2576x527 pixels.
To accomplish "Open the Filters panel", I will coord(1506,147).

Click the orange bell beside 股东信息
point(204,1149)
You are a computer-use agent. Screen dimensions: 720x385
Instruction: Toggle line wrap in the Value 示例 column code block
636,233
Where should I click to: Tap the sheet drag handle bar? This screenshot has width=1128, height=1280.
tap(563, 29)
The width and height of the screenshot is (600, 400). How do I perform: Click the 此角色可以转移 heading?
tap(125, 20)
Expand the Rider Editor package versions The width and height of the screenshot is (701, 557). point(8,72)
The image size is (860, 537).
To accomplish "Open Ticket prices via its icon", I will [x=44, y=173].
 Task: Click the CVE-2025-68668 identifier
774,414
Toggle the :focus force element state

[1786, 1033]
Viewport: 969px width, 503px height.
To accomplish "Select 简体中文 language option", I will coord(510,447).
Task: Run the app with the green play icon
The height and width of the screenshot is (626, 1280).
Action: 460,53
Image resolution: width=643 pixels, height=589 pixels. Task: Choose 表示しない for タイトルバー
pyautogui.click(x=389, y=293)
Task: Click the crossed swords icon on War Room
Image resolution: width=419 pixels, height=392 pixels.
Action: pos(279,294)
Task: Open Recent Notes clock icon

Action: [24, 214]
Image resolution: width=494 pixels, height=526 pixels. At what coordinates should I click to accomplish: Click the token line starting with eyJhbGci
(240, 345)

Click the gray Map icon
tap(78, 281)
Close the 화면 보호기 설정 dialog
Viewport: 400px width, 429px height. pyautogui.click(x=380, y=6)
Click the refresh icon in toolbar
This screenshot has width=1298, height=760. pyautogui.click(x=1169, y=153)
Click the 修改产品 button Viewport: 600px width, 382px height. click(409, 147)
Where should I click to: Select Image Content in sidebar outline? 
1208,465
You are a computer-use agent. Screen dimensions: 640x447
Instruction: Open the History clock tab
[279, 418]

----------------

Your objective:
The lines above may hold the string "will". Say how many do, and give only that number.

Response below:
3